The silvopasture research site has been and continues to be a stop of interest for professional and producer tours of Virginia Tech’s Kentland Research Farm
We have recruited several producers to establish tree plantations on farm, but this effort will be delayed until we secure funds for purchase and installation of the trees.
Areas needing additional study
Silvopastoral management techniques need further research into the interactions of trees, forages, and animals. The animal performance component is a key question for these systems. While shade from trees benefited forage yield, it may have mixed effects on nutritive value. A consistent, and potentially negative result, is the reduction of non-structural carbohydrates (NSC), an important energy source, in shaded forages. NSC provide energy to the grazing animal, and energy is typically the most limiting factor for animal production on pasture. Thus, decreases in forage TNC may be detrimental. This may, however, be offset by the additional yield, or greater digestibility of fibers from plants grown under shade. Further, the potential positive effects of shade on animal comfort and grazing behavior need to be determined. Potential allelopathic effects of walnuts on clovers and weeds also warrant exploration.
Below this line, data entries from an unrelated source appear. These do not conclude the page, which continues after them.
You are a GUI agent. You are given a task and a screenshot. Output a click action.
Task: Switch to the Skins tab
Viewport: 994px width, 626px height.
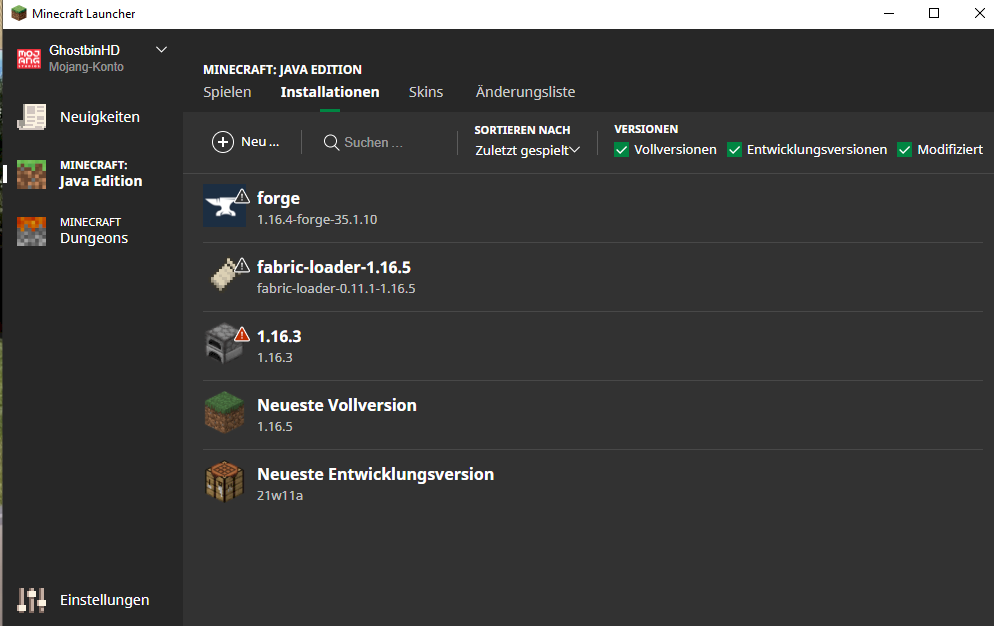coord(425,91)
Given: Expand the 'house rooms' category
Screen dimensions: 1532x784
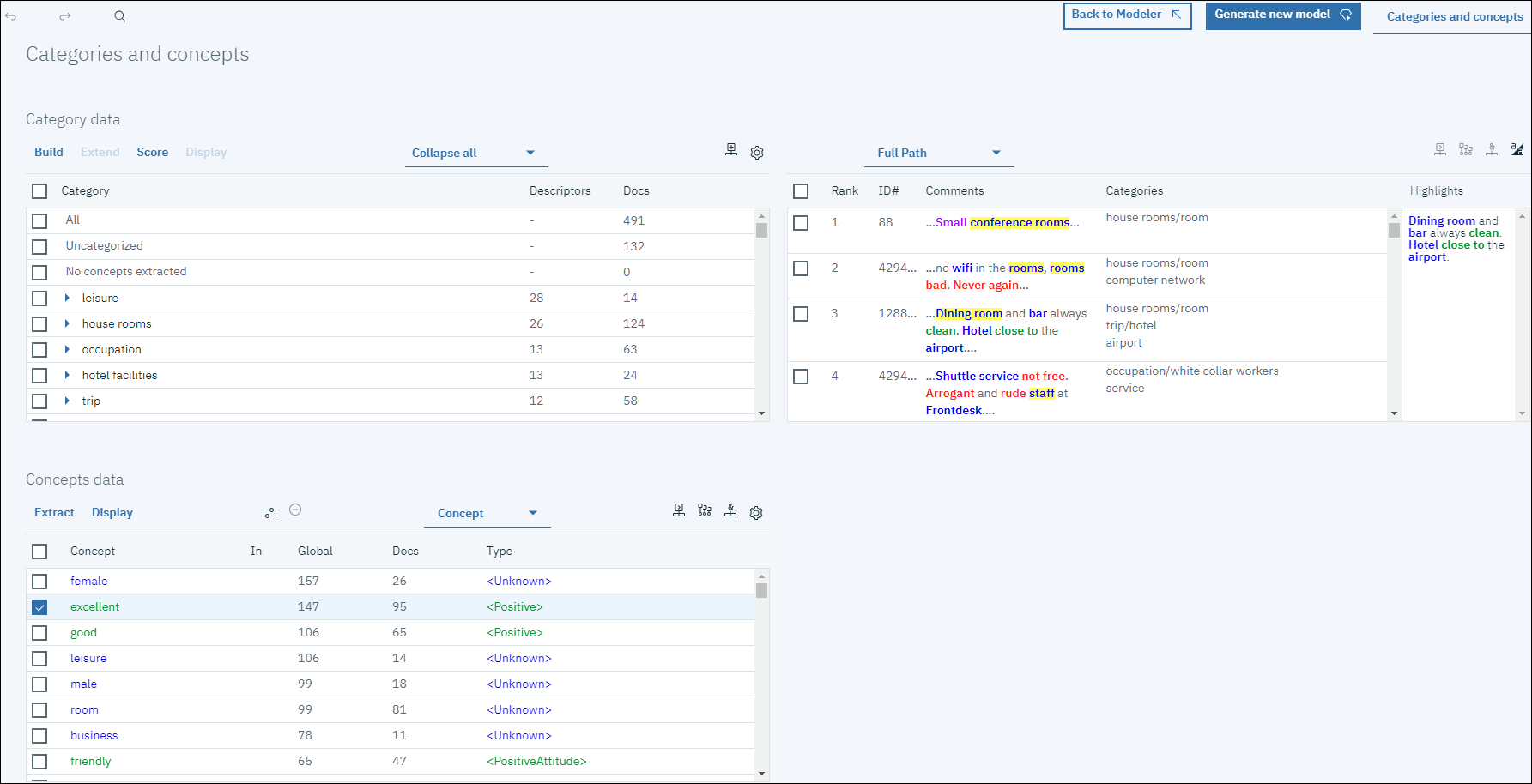Looking at the screenshot, I should click(x=67, y=323).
At a systems level, it is clear that adding trees to pastures can increase forage yield while also generating an additional crop. However, a net present value analysis is needed to model the potential benefits to the system as trees produce goods and services such as nut and fodder crops. Environmental impacts (and credits) should also be considered in such an analysis.
Additional research is needed on producer adoption of these methods. General producer willingness to incorporate trees into pastures and specific hurdles to adoption (such as costs of establishment or need for tree management) need further assessment. Attention should also be given to markets for tree products in order that producers wanting to sell these goods can be sure they have an outlet for them.